I was bored so in the middle of my simple program I decided too mess it up to see what would happen and:
!!!! WARNING !!!!
This will seriously slow your computer
so follow these steps to escape:
1:Press ctr+alt+del
1 1/2:Go to the processes tab
2:Find your project name (eg. project 1)
2 1/2:Click on it
3:End the process via the end process button
I don't know if this works on macs or unix systems
so ... use wisely
If you try to make gigantic arrays (like int giantarray[100000000][1000000000][1000000000][100000000][100000000];) it can do some really wierd things to your computer. especially if you thy to create a bunch of them in an infinite loop.
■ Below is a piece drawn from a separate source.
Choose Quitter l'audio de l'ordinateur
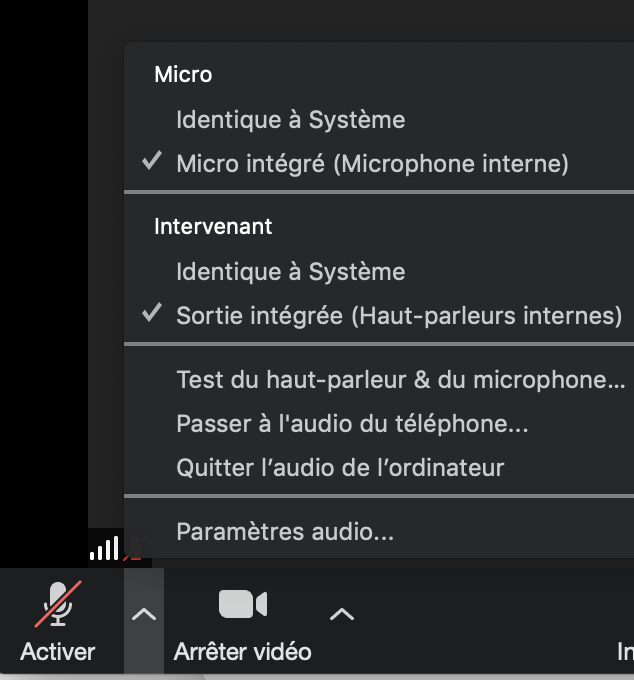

Yes there are but the point was I did it while messing with my array ... Why are you so cruel computer quip?
Also if you have a semi fast computer that your not afraid of locking up go through it it outputs .... interesting things like symbols ... and halfway through it looks very organized ... why does it do that?
rvbman47, that's not a valid sentence. It would be:
int ***** pGiant = newint[100000000][1000000000][1000000000][100000000][100000000]
I don't understand. Are you saying that his version would not run because
The OS would stop you before you allocated that much onto stack >.>
? Or are you saying that his version is not valid C++?
If it's the first one, then your version would do the same thing, since when you say newint[100000000][1000000000][1000000000][100000000][100000000], you are allocating the memory anyways.
If it's the second one, you're wrong, because his version is perfectly fine C++.
Unless you're saying that if you allocate the memory on the heap, then the OS won't stop you, whereas on the stack it will?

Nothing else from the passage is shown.